The task ▸
Please look for the string "details" below and report every line in which it occurs.

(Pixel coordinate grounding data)

____________

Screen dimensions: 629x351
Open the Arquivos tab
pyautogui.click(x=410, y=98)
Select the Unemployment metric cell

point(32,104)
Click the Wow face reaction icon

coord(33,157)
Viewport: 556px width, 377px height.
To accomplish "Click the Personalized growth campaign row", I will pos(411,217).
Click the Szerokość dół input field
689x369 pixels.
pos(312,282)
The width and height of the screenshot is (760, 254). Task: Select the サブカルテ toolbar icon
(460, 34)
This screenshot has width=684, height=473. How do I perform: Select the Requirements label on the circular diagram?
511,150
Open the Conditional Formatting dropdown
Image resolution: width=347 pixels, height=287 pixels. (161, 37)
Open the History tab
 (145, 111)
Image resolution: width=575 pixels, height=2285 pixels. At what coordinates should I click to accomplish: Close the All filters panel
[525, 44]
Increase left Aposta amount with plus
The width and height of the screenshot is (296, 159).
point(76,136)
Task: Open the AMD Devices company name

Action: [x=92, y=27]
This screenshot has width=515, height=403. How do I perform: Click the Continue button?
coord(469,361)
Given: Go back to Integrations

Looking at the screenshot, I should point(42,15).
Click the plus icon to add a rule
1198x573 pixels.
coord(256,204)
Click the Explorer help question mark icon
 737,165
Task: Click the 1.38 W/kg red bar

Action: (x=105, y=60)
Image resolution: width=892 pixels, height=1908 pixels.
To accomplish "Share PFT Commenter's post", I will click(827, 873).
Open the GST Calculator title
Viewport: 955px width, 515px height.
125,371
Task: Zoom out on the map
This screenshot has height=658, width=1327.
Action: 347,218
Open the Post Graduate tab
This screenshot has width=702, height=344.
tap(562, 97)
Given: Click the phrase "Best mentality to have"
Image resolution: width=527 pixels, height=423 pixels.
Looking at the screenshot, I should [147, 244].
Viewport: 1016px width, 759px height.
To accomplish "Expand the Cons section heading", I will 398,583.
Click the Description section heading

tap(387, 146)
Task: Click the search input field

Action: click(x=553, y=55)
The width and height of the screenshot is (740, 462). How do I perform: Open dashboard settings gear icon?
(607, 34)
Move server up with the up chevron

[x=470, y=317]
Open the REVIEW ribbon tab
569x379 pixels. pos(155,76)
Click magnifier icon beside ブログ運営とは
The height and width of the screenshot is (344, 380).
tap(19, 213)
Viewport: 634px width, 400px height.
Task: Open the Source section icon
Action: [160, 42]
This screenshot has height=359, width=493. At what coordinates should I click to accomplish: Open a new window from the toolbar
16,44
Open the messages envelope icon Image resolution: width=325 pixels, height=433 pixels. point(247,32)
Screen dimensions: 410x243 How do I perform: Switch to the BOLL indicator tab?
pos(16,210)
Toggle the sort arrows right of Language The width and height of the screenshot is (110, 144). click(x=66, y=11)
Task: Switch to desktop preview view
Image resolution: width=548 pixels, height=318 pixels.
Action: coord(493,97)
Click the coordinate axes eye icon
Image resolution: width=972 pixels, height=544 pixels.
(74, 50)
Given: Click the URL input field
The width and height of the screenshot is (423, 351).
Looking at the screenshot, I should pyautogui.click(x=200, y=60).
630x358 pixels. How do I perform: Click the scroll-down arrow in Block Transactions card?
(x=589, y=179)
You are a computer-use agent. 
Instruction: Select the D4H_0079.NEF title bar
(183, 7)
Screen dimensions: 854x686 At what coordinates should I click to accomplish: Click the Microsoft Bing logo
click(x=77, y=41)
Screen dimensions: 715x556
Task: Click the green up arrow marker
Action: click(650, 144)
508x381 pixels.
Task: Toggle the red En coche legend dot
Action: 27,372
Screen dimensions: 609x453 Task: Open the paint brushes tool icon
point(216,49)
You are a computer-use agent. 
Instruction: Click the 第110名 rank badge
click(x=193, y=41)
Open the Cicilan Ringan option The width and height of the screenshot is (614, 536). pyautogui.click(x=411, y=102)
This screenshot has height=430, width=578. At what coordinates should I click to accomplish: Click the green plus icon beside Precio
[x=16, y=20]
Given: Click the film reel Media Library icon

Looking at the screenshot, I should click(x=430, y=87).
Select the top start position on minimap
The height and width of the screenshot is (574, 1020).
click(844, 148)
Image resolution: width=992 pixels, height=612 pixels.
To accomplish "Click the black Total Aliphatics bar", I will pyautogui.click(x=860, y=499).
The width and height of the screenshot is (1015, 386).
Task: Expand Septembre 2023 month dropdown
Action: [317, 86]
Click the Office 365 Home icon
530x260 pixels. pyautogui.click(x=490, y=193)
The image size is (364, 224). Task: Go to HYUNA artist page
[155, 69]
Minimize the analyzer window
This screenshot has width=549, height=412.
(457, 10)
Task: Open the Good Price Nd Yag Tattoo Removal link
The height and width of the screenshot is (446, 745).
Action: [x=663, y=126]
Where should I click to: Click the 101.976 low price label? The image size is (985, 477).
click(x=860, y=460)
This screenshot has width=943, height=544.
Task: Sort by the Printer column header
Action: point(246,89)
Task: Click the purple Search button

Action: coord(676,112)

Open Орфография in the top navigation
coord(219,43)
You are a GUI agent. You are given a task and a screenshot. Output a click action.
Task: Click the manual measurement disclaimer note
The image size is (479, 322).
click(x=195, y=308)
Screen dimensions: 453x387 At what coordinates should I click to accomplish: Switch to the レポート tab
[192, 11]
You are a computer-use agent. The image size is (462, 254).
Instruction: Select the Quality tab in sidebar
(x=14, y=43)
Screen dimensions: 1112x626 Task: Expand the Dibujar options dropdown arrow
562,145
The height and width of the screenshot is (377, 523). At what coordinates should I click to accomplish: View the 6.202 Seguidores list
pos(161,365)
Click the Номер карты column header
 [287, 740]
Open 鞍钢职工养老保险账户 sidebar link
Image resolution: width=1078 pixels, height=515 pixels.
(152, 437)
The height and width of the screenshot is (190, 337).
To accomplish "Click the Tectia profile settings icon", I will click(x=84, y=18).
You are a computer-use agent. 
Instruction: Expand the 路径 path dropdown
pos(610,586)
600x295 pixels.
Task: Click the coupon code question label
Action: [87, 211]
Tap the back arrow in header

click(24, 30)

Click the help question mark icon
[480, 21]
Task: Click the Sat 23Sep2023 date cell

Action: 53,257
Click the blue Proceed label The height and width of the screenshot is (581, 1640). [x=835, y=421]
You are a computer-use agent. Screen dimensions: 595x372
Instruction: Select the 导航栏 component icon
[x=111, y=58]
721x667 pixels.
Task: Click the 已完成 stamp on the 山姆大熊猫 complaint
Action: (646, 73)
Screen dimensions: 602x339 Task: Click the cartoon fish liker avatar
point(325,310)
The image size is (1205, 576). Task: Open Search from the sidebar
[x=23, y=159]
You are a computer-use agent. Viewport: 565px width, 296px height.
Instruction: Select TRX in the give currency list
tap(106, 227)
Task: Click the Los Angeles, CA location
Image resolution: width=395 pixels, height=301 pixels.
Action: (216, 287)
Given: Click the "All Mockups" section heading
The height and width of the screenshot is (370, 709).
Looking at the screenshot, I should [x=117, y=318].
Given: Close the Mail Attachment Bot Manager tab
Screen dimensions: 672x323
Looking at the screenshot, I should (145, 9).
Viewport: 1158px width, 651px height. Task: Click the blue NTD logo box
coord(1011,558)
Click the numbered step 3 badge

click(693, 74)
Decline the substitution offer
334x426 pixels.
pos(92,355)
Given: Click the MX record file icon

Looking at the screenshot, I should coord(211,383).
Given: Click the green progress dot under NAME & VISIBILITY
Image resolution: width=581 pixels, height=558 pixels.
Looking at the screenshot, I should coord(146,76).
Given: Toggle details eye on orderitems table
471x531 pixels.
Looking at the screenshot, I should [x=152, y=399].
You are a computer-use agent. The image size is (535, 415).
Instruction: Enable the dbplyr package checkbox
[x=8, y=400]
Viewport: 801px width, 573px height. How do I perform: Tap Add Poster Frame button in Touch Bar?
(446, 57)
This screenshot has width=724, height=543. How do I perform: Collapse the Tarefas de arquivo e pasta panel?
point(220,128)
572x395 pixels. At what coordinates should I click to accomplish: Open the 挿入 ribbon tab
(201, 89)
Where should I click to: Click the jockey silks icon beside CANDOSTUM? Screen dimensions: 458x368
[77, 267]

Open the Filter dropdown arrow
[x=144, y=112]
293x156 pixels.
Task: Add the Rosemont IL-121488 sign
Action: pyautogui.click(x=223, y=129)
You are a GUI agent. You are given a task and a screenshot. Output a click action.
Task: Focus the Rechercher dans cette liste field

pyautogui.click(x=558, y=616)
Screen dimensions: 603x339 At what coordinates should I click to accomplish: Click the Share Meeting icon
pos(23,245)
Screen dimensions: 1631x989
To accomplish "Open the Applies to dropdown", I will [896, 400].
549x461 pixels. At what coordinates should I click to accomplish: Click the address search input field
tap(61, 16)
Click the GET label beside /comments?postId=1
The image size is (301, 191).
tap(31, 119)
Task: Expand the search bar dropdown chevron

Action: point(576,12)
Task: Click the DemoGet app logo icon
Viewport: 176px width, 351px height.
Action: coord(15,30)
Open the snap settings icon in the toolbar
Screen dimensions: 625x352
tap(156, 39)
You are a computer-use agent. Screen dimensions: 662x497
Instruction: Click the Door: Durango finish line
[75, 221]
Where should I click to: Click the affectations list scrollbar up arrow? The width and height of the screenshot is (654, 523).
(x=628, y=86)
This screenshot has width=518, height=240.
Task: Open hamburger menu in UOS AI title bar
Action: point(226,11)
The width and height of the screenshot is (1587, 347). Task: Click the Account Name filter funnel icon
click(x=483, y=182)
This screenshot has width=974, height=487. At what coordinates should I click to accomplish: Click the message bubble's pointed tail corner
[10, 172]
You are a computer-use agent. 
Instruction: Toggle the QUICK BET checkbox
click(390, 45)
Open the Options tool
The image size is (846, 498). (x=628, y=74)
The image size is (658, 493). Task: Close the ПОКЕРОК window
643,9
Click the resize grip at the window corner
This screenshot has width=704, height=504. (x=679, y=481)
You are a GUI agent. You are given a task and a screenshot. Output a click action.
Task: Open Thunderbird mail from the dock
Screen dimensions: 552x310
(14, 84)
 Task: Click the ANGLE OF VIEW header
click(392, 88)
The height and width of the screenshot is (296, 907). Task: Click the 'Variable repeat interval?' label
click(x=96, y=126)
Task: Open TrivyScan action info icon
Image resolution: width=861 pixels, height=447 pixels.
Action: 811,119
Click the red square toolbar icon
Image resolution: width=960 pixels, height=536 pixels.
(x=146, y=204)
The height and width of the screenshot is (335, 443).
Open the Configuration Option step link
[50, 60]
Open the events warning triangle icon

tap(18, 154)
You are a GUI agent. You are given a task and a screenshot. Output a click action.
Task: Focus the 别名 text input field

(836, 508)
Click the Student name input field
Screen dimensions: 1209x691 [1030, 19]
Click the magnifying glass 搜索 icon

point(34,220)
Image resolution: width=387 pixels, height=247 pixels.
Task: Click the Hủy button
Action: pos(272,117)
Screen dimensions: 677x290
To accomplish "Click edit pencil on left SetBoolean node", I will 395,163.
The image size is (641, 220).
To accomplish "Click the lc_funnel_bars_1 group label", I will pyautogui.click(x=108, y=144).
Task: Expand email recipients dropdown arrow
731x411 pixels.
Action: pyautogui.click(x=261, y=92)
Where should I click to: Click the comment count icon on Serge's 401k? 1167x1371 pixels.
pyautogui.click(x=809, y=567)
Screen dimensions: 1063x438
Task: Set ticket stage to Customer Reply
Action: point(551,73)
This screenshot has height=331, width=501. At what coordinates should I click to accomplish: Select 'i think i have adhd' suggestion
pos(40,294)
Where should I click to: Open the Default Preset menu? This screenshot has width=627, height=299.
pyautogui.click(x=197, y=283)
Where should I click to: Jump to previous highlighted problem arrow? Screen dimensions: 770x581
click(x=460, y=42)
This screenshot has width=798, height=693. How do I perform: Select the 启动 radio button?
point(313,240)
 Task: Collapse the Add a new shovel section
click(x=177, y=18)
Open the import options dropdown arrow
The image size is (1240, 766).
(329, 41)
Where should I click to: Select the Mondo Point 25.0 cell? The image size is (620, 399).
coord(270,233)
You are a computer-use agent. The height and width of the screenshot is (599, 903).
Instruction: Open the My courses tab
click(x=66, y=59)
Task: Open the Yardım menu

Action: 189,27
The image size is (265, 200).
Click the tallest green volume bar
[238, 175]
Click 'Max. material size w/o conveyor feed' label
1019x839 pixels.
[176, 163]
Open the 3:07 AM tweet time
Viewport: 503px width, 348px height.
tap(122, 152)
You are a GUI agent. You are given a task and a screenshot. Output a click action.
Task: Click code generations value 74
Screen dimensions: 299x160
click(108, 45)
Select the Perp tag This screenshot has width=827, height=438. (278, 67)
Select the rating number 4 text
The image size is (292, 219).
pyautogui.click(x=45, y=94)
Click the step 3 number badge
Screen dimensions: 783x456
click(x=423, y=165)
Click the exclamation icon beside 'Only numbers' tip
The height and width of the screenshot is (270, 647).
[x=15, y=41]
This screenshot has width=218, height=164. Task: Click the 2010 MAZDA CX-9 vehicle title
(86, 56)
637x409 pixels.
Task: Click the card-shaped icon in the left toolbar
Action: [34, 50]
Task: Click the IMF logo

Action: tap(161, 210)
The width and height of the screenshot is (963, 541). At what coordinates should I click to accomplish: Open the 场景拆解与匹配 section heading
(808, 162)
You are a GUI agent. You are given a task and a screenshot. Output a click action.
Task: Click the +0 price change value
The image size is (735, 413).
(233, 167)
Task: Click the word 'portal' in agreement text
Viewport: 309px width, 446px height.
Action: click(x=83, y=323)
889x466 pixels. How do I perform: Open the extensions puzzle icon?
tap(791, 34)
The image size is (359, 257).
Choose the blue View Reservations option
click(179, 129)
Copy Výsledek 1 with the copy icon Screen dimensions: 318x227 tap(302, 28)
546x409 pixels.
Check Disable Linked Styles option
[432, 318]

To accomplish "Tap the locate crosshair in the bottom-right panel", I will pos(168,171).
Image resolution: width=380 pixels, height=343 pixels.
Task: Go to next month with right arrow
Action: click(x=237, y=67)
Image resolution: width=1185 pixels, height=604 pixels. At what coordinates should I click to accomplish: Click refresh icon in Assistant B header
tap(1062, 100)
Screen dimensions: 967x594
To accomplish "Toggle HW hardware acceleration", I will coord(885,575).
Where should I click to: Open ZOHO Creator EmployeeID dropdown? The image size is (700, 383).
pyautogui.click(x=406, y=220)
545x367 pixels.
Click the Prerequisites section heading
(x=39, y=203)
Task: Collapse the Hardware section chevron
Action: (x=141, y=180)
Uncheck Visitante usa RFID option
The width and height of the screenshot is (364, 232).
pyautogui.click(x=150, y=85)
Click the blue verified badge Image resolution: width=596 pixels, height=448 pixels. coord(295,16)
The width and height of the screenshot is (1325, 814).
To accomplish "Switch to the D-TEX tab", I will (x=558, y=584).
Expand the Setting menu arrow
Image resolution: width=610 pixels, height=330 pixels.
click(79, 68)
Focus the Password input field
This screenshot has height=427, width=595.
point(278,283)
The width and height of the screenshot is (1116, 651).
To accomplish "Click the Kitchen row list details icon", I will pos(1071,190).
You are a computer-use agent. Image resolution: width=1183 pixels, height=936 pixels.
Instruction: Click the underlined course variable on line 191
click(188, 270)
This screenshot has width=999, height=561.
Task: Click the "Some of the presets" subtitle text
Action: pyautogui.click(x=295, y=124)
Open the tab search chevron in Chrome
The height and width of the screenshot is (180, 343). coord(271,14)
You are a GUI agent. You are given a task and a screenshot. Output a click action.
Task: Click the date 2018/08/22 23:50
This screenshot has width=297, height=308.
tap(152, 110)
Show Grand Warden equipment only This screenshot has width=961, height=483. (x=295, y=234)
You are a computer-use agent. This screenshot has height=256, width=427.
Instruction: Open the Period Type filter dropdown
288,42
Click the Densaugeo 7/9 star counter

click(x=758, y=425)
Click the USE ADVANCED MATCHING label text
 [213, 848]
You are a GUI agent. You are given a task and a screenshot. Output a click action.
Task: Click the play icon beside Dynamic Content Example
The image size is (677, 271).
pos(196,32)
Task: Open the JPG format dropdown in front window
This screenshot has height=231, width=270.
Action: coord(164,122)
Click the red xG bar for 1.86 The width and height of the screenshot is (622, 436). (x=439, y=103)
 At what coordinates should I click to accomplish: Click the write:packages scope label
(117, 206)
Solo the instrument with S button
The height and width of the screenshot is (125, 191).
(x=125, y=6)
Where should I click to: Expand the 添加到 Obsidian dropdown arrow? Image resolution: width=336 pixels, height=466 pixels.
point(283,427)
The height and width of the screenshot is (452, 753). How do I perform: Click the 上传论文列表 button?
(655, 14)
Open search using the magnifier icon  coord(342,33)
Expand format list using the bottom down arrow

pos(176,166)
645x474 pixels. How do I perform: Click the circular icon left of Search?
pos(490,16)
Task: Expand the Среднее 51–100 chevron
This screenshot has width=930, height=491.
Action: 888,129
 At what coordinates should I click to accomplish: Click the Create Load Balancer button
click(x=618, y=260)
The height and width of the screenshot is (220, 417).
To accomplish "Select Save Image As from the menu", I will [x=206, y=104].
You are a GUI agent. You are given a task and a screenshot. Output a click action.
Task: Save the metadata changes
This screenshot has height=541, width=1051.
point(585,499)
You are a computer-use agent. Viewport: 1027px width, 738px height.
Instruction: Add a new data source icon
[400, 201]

____________

Reply to the exercise ▸
Given: Toggle details eye on orderitems table
To accomplish "Click the Kitchen row list details icon", I will pos(1071,190).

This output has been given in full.